The deteriorating situation in China is summarized nicely in this excerpt from an article dated Feb. 5, 2019, and titled “The Coming China Shock,” by economists Arvind Subramanian and Josh Felman:

Back in September, we saw some discontinuity in China’s economic performance as inevitable. Even if the country was not heading for a full-blown crisis, we believed it would almost certainly experience some combination of rapidly decelerating growth and a sharply depreciating exchange rate. That prognosis has since become even more likely. With global economic growth and exports declining, China’s economy is on track to slow further relative to the 6.4% growth recorded in the fourth quarter of 2018. The double-digit average achieved from the 1980s until recently has never seemed more distant.

The impact described by Subramanian and Felman is illustrated in the chart below. This chart shows the price and volume of trading in the iShares China Large-Cap ETF (NYSE:FXI).

FXI peaked at $54.00 per share on Jan. 26, 2018, almost exactly on the day the trade wars began. The index has trended steadily downward from there to the current level of about $42.50 per share, a 21% decline with volatility along the way.

Chart

This decline is only a partial reflection of the trade war impact. Wall Street has consistently underestimated the hard economic toll the trade war has taken on China. Wall Street formed the view that the trade war would be short and of minimal impact. Instead it has stretched for 14 months with no end in sight.

The tariffs imposed by the U.S. on China so far have dramatically slowed the Chinese economy. Yet those tariffs are minor compared with what’s in store.

March 1, 2019, is the deadline for the current “truce” in the trade war intended to facilitate negotiations. U.S. demands — especially in the area of verifiable limitations on the theft of U.S. intellectual property — are impossible for China to meet because it depends on such theft to advance its own economic ambitions.

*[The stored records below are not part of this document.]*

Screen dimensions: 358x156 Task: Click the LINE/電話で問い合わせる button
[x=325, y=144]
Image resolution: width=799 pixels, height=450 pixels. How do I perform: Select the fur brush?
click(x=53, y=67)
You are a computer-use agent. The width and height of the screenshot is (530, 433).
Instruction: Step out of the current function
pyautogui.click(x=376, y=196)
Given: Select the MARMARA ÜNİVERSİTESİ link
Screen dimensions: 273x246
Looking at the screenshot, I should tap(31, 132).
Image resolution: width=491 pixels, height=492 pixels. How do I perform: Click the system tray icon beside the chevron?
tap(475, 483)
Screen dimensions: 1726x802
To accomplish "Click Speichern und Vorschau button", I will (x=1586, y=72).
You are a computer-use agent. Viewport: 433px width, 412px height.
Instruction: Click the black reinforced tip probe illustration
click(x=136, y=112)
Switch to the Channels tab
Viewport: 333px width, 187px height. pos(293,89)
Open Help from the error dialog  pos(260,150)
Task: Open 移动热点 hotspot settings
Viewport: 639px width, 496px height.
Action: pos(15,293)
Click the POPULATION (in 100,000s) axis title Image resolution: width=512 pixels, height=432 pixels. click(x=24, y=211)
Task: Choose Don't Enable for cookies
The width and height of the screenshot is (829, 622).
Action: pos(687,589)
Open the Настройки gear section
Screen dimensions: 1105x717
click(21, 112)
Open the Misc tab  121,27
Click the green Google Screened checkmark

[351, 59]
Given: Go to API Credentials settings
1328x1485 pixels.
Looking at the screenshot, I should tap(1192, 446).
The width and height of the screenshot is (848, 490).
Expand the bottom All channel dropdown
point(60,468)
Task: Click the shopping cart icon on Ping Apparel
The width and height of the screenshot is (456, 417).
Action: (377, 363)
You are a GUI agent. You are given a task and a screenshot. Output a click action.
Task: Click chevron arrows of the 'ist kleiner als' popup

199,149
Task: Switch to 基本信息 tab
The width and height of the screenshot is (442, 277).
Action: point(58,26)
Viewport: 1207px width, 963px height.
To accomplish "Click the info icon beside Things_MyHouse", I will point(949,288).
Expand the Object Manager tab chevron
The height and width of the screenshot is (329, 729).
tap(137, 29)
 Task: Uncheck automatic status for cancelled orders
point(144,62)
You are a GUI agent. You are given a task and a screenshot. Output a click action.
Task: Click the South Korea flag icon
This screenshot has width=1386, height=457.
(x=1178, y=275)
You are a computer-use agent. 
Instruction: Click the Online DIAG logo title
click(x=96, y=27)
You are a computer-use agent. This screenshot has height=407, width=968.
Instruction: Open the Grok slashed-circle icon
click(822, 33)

It is highly unlikely that the outstanding issues will be resolved by March 1. Some minor issues may be resolved and some “deal” announced. A deal may include a reduction in the U.S.-China trade deficit through larger purchases of U.S. soybeans by China.

But the big issues including limits on U.S. investment in China, forced technology transfers to China and theft of intellectual property will not be resolved.

The best case is that the deadline will be extended and the trade talks will continue. The worst case is that the truce will fall apart and the U.S. will impose massive tariff increases on Chinese exports to the U.S. as planned. Either way, China’s export-driven economy will continue to suffer.

Given these economic, trade war and political head winds, weakness in China is only getting worse.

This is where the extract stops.